**TASK BRIEF:** Reproduce only what lies between the first line of the material below and the line containing "Given: Click the Keep icon in Business plan", with both of those lines included and every line kept exact.

**DATA UNDER STUDY:**
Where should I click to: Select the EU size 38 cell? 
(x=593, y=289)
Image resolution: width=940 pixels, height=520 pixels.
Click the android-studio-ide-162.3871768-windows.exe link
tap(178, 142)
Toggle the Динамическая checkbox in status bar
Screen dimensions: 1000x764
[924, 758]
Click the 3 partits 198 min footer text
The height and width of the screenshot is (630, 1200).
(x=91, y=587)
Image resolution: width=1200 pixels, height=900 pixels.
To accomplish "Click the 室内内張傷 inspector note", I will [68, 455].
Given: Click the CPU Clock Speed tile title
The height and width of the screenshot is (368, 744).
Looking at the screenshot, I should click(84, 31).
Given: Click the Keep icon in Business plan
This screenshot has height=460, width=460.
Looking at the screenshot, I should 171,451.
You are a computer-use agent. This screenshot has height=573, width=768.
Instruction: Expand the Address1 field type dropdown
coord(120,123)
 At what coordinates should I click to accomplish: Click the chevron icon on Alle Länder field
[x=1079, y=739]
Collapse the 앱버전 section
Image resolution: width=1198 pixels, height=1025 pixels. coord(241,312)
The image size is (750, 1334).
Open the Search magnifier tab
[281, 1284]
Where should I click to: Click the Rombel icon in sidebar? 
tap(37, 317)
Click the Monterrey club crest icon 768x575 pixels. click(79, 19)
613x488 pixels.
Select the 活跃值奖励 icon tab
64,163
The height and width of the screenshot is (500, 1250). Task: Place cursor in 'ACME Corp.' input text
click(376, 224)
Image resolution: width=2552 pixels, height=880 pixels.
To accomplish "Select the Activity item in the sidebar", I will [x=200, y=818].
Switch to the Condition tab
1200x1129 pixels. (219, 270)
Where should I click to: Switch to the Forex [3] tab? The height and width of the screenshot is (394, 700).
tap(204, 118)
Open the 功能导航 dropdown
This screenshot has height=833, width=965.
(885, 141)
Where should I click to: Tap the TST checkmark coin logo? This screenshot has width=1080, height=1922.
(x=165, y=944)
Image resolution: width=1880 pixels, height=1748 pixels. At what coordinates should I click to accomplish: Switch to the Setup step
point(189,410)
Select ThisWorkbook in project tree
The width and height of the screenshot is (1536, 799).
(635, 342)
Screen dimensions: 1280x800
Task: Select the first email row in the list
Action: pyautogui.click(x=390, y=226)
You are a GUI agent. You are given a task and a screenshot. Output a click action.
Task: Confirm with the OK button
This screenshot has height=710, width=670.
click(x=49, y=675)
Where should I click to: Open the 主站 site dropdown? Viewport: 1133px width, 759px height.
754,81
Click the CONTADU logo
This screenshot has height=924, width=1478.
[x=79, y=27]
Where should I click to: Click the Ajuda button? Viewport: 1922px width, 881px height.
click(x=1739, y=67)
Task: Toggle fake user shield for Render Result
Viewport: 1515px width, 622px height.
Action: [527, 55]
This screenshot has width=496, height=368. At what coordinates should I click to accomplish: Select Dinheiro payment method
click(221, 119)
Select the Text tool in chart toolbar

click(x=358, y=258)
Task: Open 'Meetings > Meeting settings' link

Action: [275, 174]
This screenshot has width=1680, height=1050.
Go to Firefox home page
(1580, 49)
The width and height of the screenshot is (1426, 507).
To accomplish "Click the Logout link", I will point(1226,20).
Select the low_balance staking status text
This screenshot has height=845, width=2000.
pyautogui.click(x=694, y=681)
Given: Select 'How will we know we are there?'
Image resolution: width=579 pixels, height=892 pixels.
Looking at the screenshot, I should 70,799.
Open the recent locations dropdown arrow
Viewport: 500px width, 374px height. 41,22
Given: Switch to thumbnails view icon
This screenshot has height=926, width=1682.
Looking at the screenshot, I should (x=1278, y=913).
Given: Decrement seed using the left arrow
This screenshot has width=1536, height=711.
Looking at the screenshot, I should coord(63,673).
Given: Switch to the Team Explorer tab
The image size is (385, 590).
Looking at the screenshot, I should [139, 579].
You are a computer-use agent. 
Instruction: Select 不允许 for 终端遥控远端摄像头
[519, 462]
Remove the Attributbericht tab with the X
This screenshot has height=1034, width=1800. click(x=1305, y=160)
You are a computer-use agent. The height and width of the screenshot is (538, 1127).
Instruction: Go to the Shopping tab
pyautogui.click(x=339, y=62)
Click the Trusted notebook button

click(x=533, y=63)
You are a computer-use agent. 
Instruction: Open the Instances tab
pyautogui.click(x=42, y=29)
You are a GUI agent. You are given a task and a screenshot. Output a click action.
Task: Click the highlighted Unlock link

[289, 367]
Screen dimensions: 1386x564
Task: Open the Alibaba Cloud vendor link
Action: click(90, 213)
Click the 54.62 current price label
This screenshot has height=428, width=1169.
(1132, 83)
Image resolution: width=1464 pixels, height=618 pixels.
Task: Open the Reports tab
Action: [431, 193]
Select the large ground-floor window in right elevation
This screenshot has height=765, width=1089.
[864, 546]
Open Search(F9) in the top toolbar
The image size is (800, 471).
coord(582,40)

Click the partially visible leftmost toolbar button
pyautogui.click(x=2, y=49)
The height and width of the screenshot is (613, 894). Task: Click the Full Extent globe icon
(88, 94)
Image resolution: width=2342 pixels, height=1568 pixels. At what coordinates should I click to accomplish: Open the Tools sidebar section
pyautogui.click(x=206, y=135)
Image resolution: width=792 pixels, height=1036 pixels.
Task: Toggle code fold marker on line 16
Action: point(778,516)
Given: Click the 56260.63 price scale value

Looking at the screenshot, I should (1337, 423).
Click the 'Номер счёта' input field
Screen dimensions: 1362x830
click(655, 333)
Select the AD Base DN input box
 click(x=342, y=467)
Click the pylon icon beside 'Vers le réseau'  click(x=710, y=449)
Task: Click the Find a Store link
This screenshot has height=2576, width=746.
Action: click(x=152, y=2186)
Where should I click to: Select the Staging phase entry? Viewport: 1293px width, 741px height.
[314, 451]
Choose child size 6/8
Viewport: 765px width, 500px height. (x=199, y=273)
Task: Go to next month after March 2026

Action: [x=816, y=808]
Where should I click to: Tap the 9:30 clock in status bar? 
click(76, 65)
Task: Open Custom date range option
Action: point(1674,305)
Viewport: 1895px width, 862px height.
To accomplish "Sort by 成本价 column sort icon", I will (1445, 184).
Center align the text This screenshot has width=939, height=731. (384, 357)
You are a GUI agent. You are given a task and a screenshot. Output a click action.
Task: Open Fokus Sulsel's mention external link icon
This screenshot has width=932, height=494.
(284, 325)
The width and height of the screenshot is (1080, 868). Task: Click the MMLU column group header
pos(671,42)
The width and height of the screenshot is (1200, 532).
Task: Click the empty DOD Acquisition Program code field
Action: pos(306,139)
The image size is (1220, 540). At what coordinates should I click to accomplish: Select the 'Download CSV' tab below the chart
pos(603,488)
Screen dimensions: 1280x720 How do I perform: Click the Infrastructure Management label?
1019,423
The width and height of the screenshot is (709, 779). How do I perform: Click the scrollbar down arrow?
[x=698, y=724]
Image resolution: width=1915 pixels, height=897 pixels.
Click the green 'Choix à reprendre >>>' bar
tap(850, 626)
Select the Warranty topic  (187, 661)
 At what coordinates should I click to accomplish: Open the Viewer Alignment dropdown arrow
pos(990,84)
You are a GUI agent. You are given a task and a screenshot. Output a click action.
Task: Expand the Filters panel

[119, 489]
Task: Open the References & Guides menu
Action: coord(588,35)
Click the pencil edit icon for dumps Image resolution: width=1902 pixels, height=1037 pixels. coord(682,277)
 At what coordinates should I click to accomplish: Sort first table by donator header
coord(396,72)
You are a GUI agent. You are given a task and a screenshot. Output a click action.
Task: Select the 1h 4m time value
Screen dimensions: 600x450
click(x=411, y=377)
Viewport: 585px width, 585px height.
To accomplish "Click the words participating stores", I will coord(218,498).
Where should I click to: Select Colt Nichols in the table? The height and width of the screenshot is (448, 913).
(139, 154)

**RESULT:**
Where should I click to: Select the EU size 38 cell? 
(x=593, y=289)
Image resolution: width=940 pixels, height=520 pixels.
Click the android-studio-ide-162.3871768-windows.exe link
tap(178, 142)
Toggle the Динамическая checkbox in status bar
Screen dimensions: 1000x764
[924, 758]
Click the 3 partits 198 min footer text
The height and width of the screenshot is (630, 1200).
(x=91, y=587)
Image resolution: width=1200 pixels, height=900 pixels.
To accomplish "Click the 室内内張傷 inspector note", I will [68, 455].
Given: Click the CPU Clock Speed tile title
The height and width of the screenshot is (368, 744).
Looking at the screenshot, I should click(84, 31).
Given: Click the Keep icon in Business plan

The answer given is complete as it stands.